Von den Auswirkungen der Maßnahmen, die im Namen des UN-Sicherheitsrats in Libyen durchgeführt wurden, seien auch andere Länder der Region betroffen. "Ein Problem, das sich auf ein Land beschränkte, Libyen, ist nun zu einem regionalen Problem ausgewachsen", sagte Zuma in seiner gegenwärtigen Funktion als Vorsitzender des 15köpfigen UN-Sicherheitsrats auf dessen Sitzung zum Thema des Verhältnisses zwischen den Vereinten Nationen und der Afrikanischen Union.

Die Resolution 1973 des UN-Sicherheitsrats sei in bestimmter Hinsicht "größtenteils mißbraucht" worden, legte Zuma in seiner Kritik nach. Aus der Erfahrung mit Libyen sollte die Lehre gezogen werden, wie wichtig eine größere politische Kohärenz und eine gemeinsame Vision der AU und UN für die Lösung afrikanischer Konflikte sei. "Der Standpunkt der Afrikanischen Union muß beachtet werden, wenn wir unser Verhältnis stärken und weitere Konflikte vermeiden wollen." Nie wieder dürfe Afrika Schauplatz von Auseinandersetzungen für andere Interessen wie zur Zeit des Kalten Kriegs sein, so Zuma.

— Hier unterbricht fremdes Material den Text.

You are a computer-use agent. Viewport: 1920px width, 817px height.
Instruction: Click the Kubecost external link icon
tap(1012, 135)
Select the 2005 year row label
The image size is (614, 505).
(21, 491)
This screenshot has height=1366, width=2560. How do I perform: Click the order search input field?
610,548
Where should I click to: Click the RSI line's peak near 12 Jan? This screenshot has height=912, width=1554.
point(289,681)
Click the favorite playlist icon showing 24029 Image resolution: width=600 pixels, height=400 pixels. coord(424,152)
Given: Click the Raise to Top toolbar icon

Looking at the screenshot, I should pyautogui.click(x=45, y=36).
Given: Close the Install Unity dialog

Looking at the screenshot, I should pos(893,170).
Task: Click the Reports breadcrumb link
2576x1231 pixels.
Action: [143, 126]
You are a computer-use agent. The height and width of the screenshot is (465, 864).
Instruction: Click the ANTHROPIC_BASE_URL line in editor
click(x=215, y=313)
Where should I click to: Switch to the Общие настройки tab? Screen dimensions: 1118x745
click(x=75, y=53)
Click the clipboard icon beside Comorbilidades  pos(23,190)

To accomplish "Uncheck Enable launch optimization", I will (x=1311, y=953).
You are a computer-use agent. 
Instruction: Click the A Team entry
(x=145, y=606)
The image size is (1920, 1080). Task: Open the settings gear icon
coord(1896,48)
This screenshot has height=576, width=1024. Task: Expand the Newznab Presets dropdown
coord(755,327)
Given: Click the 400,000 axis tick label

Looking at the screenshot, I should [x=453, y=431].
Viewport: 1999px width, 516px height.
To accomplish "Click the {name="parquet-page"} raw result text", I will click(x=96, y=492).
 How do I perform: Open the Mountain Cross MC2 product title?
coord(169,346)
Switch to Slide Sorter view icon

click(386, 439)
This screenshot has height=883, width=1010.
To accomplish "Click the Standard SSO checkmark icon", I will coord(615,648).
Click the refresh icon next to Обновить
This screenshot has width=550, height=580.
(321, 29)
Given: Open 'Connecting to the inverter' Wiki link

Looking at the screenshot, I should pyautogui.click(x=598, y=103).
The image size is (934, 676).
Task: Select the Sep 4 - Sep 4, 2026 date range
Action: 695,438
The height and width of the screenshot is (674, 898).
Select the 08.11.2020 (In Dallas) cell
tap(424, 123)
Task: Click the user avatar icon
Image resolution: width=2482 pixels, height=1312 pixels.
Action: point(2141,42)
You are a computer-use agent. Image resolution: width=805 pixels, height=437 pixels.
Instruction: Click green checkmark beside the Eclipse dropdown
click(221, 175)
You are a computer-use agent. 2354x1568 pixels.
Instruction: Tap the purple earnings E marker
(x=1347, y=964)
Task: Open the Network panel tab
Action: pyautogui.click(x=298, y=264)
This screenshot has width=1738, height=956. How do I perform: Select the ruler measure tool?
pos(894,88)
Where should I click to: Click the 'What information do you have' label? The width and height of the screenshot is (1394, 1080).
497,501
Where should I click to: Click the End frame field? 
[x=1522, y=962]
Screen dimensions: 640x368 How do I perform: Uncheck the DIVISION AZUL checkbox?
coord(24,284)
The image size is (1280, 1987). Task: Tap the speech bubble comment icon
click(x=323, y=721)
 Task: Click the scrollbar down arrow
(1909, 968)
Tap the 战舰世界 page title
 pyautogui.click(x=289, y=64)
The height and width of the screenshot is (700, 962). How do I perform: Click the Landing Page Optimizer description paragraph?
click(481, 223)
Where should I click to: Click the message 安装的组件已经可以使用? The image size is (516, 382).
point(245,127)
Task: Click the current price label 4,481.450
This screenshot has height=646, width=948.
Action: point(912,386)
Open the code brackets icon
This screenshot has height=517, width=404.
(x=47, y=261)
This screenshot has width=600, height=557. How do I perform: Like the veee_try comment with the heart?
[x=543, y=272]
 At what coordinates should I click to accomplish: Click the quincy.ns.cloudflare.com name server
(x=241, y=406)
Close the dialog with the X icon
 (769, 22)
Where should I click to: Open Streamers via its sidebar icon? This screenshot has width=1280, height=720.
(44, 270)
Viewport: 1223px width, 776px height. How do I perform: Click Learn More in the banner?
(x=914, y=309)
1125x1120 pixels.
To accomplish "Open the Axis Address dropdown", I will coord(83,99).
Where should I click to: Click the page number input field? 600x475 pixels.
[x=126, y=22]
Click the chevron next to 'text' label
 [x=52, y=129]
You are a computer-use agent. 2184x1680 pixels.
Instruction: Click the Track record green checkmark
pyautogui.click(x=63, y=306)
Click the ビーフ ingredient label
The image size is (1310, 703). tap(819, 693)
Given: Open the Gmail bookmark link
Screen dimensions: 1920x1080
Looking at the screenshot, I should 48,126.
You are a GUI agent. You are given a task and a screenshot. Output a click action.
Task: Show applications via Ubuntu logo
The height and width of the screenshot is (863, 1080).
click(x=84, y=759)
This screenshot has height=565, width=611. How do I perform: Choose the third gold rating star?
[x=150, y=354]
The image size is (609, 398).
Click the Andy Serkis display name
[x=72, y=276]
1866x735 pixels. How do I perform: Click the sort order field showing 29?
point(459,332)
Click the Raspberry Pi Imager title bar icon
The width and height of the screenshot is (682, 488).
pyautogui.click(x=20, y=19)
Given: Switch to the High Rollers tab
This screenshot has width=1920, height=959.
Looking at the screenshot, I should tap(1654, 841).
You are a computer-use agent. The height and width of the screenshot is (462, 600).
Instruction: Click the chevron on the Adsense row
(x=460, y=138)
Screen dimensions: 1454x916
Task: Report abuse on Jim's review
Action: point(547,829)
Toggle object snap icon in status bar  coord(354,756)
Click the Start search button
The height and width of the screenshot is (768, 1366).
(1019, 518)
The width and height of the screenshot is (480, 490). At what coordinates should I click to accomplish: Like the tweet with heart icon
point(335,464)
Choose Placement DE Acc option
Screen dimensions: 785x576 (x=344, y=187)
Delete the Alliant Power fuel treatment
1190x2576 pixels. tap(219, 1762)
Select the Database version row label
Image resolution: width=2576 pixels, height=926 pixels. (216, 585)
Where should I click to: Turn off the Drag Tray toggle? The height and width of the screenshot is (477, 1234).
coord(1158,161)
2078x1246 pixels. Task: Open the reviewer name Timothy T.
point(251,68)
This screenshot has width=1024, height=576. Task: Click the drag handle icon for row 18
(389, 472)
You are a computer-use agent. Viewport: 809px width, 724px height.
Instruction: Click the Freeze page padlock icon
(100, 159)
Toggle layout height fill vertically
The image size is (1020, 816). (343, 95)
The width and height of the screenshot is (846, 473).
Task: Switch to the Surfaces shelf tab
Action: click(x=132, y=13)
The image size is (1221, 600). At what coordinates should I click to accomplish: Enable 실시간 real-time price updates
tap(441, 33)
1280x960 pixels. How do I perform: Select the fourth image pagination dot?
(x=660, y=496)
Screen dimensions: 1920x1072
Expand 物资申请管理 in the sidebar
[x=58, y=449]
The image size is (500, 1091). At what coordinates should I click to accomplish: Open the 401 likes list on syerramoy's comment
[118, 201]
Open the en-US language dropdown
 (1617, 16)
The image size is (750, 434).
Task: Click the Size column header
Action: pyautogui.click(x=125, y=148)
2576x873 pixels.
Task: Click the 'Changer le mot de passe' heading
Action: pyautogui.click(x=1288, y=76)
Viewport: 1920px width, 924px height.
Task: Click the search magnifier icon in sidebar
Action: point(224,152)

Der südafrikanische Präsident übertreibt nicht, wenn er von einer vollständigen Ignoranz der NATO-Staaten gegenüber der Afrikanischen Union spricht. Deren Friedens- und Sicherheitsrat (AU Peace and Security Council - PSC) hatte am 10. März 2011 ein hochrangiges Ad-hoc-Komitee für Libyen (High-Level ad hoc Committee on Libya) ins Leben gerufen, das sich aus den Staatspräsidenten der DR Kongo, Malis, Mauretaniens, Südafrikas und Ugandas zusammensetzte. Der PSC wollte zwischen den libyschen Streitparteien vermitteln und strebte eine friedliche Lösung des Konflikts an.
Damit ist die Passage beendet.